According to the US Department of Agriculture, in 2023, US farms slaughtered 32.8 million cattle, producing 27 billion pounds of beef. McDonald’s is targeting some of its largest wholesale suppliers with whom it has had relationships for decades. The fast food giant had US sales of $10.6 billion last year, or about 41 per cent of global sales. Its lawsuit follows proposed class actions filed by cattle ranchers and beef buyers against large packing companies. New York-listed Tyson said it has received requests for information on the beef and cattle packing markets in 2020 and 2021 from the antitrust division of the US Department of Justice. Federal antitrust authorities also investigated allegations of price manipulation in the poultry market.
In 2021, Pilgrim’s Pride, majority owned by Brazil-based JBS, pleaded guilty and was ordered to pay $107 million in fines for a conspiracy to fix broiler prices. Like most restaurant chains, McDonald’s raised prices in the years following the pandemic due to labour shortages and supply disruptions. But more recently it has offered new discounts to win back customers discouraged by inflation.

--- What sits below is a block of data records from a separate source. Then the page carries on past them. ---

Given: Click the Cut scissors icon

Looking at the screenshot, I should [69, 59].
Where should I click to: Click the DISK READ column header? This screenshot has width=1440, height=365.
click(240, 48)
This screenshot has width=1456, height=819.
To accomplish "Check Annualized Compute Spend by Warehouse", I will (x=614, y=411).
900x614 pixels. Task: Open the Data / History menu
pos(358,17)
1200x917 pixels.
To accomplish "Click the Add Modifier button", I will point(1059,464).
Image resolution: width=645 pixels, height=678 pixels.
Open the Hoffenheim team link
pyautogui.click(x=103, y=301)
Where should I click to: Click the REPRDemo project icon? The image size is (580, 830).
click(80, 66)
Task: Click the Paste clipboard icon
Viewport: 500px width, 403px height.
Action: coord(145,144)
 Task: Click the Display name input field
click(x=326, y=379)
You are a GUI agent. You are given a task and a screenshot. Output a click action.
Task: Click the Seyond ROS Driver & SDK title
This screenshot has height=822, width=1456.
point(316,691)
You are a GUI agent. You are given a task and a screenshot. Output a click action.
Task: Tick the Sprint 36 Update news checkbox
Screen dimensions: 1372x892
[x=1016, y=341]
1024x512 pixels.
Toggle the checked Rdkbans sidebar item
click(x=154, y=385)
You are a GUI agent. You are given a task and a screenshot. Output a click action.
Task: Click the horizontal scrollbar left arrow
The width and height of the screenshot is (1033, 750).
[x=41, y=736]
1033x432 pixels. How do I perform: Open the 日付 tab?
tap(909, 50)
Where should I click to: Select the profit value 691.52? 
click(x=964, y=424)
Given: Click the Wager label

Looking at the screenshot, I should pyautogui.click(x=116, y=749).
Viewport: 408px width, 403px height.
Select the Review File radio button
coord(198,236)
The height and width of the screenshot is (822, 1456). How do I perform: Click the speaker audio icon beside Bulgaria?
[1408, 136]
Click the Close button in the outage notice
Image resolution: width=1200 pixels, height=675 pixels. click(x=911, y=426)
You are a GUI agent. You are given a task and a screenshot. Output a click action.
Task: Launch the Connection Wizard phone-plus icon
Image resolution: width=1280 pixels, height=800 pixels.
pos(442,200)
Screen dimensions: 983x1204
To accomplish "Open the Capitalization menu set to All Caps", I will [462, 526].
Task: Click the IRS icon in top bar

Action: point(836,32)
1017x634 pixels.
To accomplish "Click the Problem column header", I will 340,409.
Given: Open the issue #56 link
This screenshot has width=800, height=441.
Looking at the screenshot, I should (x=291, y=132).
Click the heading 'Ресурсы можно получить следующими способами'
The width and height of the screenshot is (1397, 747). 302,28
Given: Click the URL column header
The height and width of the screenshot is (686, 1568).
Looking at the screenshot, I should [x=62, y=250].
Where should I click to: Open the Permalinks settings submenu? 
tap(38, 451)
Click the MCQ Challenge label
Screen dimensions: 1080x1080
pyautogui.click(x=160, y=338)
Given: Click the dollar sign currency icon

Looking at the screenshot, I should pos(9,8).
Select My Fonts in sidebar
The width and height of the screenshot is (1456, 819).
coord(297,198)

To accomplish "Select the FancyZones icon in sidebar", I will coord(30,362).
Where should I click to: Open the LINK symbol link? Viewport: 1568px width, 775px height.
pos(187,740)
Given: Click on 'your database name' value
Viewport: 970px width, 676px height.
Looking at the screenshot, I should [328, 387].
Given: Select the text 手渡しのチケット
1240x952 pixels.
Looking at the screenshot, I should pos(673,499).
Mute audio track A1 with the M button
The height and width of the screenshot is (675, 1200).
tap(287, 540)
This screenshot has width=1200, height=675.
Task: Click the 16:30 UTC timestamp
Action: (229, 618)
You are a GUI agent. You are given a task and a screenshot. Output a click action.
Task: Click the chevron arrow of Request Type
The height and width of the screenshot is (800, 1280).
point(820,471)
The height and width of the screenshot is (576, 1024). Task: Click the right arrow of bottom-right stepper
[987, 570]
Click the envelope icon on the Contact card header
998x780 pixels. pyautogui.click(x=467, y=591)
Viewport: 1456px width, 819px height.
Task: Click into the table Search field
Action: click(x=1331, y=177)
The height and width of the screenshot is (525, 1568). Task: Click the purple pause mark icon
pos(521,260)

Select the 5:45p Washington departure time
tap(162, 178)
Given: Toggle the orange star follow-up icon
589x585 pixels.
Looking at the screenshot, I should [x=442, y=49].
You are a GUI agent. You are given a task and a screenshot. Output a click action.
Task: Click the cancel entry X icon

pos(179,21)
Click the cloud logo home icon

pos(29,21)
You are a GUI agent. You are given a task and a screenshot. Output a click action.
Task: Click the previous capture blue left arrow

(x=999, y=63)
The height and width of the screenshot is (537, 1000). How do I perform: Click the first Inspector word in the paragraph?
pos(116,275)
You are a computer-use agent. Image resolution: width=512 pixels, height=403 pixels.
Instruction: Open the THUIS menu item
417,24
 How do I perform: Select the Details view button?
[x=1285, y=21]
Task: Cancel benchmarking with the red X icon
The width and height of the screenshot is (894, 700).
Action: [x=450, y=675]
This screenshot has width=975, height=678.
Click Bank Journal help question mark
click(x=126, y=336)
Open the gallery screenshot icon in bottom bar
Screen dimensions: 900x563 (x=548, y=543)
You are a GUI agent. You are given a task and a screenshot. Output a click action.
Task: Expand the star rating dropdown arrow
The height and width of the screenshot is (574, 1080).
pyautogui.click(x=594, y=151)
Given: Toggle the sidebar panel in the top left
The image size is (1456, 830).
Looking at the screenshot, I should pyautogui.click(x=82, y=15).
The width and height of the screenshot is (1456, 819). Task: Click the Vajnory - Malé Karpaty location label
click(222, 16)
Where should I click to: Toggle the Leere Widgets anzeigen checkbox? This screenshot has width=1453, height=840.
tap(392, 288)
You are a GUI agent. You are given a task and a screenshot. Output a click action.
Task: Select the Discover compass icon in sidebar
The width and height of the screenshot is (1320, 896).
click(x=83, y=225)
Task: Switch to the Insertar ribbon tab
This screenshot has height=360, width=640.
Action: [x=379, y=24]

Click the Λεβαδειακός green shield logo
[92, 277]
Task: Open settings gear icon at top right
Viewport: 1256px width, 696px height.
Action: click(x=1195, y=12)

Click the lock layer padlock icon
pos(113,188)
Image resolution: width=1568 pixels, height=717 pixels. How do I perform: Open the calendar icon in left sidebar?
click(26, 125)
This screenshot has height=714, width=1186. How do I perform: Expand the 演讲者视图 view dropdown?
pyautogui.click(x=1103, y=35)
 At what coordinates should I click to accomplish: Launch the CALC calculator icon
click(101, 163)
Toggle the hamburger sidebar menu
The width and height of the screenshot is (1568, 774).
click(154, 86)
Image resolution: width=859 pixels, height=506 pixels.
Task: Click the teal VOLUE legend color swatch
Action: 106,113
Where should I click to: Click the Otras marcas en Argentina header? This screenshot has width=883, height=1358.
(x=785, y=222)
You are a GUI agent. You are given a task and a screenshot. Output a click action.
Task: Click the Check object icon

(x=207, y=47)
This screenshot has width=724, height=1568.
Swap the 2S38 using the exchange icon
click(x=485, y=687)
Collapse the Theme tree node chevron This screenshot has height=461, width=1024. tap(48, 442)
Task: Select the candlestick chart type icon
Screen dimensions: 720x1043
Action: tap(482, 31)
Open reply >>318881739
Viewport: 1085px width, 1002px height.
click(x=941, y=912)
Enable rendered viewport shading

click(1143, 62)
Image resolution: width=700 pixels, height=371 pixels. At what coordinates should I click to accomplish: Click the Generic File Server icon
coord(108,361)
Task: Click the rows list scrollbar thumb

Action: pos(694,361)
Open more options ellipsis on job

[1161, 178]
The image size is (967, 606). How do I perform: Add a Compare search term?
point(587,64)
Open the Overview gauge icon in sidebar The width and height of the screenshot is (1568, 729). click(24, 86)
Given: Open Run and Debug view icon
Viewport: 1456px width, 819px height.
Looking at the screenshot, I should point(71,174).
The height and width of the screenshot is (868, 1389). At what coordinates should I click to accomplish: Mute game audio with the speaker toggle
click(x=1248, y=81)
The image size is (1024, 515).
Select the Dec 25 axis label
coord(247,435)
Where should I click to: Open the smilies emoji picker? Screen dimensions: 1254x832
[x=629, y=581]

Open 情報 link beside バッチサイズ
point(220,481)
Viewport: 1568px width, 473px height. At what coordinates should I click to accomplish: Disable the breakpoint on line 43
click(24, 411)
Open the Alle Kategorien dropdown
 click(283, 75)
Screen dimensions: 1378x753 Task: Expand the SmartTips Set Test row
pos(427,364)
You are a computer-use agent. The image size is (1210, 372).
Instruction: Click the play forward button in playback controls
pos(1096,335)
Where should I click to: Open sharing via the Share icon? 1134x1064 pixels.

Below: JBS is the world’s third largest food producer. Knowing this also helps because the rules in Brazil are not the same as in Europe:
“How long has this fraud been going on?” Brazil has reportedly been exporting hormone-treated steaks to Europe.
Estradiol 17-β! You don’t know what it is, but you certainly don’t want to find it in your lasagne, ravioli or burgers. This growth hormone is used in some livestock farms to make animals gain muscle mass faster. Since 1998 it has been completely banned from the European market. It is forbidden to give it to Charolais cows grazing in France, for example. The import of ribs, chops and rump containing it is also banned. Brazil, the world’s largest exporter of beef, authorises these treatments.
And we have just learned that it cannot guarantee that the red meat it sends to Europe has not been spiked with this hormone. This is what emerges from an audit by the EU Health Directorate conducted between the end of May and mid-June and published discreetly on 8 October.
Brazil has in fact admitted its responsibility and stopped exports to Europe.